The Prices of All Increments of Supply Equal.—A consumer always gets a net surplus of benefit from the early increments of the goods he consumes. If the last barrel of apples is worth two dollars,—or, what is the same thing, if the last barrel has in it an amount of utility equal to the final utility of other things that two dollars will buy,—the first barrel has a larger utility; and yet it costs no more than the last one. The sellers of apples, if they expect to dispose of all that they have, must at the outset fix the price at such a point that the very last increment of the supply will successfully compete with other articles for the favor of purchasers. Competition forces them to sell the whole amount so cheaply that the least important part of it may be as important to the purchaser of that part as the corresponding and least important part of the supply of other things. Nothing but a monopoly of the entire available stock would enable them to carry out the auctioning plan and offer the stock piecemeal, so as to get a higher price for the parts offered early. Even then buyers who should perceive the fact that a large part of the stock remained in reserve and that it must ultimately be sold would be able, by delaying their purchases, to get the benefit of a later and lower rate, so that the monopoly itself would be only partially successful in its policy. In the absence of a monopoly venders are compelled to sell all articles of one kind and quality at one price. The man who should fix a higher price on his portion of the supply would be passed by in favor of other sellers who were disposing of their final increments, and his business would quietly drift away from him. There cannot be two prices for one commodity in the same market at the same time. This fact is fundamental. Even the monopoly is able to get different prices for different parts of its output only by offering them at different times; and competing producers cannot do this. They are forced to keep the price of all they offer at a level that expresses its final utility.
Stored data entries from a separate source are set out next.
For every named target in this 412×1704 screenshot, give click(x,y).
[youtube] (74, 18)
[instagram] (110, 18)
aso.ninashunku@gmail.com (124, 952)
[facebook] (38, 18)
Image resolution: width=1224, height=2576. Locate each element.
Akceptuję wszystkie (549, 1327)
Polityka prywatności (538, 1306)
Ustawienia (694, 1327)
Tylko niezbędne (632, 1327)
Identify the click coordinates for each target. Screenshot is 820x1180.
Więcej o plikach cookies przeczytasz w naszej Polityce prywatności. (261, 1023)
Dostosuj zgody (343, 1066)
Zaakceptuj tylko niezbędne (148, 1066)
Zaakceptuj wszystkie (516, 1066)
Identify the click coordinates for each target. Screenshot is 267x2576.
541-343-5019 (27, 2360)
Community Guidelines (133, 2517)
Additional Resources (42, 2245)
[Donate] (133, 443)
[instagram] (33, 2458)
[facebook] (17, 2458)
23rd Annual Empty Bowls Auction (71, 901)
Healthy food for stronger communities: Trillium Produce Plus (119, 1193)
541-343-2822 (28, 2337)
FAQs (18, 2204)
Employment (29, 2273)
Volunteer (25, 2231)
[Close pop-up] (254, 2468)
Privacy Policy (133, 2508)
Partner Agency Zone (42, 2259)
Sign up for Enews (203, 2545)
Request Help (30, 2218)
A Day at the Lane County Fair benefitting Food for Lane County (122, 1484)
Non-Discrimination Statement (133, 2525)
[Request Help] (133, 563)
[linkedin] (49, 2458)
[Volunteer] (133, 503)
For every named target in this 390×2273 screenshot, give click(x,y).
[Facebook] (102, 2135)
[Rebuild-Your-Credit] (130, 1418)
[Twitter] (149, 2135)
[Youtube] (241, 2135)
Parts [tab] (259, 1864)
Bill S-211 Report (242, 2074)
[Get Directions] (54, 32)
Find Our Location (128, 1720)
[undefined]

The Law of Value affected by the Difficulty of using Two Similar Goods at Once.—There are two imperfections in the common statement of this law of final utility which need to be removed in order that the theory of value, which is based on the law, may be true and useful. The first lies in the assumption that people buy completed articles, such as coats, tables, vehicles, watches, etc., in regular series of units, adding to their stock coat after coat, watch after watch, etc., all just alike, till the utility of the last one becomes so small that it is better to buy other things. On this supposition the price of the whole supply of any such thing corresponds with the utility of the last one in the consumer's series. This fairly well describes the case of commodities like apples, of which men consume now more and now less per day or per week and are always glad to increase the amount they use. Of most kinds of consumers' goods a person wants at one time one unit and no more, and a second unit, if he has to use it himself within the same time in which he uses the first, would be an incumbrance. Its utility would be a negative quantity. Two quite similar coats would never be bought by the same person if he had only his own needs in view and must use both coats through the same period. The first unit of his supply is, for this period, also the last.